In an exclusive interview with New York magazine, the notorious fashion photographer claims ‘it was never just me and a girl ever’ and puts one rumor to rest: He never slept with LiLo.

When Vocativ published former model Charlotte Waters’s story in March accusing Terry Richardson of assaulting her during a photo shoot, the news wasn’t all that shocking. After all, Uncle Terry, as he likes models to call him, is well known for his explicit images and has faced similar allegations since 2010. But this time, the accusations seemed to ignite a “witch hunt,” as Richardson wrote in the Huffington Post, to dethrone one of the fashion industry’s highest-profile provocateurs.

Since March, more women have stepped forward claiming to have been victims of similar incidents, including a model named only as “Anna” whose account was published Wednesday on Jezebel. Anna wrote that she had been approached by Richardson’s assistant at a party to come to his studio for an impromptu photo shoot. Things quickly escalated when, as Anna was posing, she suddenly felt the photographer’s penis pressing into the side of her face. “He clearly wanted a blow job and wanted it documented on camera,” the woman wrote. 

In an exclusive interview with New York magazine, writer Benjamin Wallace talks to Richardson about his rise to the top of the fashion world, his take on the events that occur at his photo shoots, and whether he slept with Lindsay Lohan. Here are the best bits.

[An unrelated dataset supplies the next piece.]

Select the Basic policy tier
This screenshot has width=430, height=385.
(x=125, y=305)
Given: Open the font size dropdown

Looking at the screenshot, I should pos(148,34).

Despite the bad press, Richardson has a pretty strong professional rap sheet.

Having photographed for almost every major fashion magazine, Richardson shoots regular covers for Harper’s Bazaar and GQ. He has also “photographed virtually every major contemporary figure in film and music, not to mention Barack Obama” and shot videos for Beyoncé and Miley Cyrus. Both discount retail stores (Target) and high-end luxury brands (Valentino & YSL) have regularly enlisted him for campaigns.

His signature, provocative style has tainted his work.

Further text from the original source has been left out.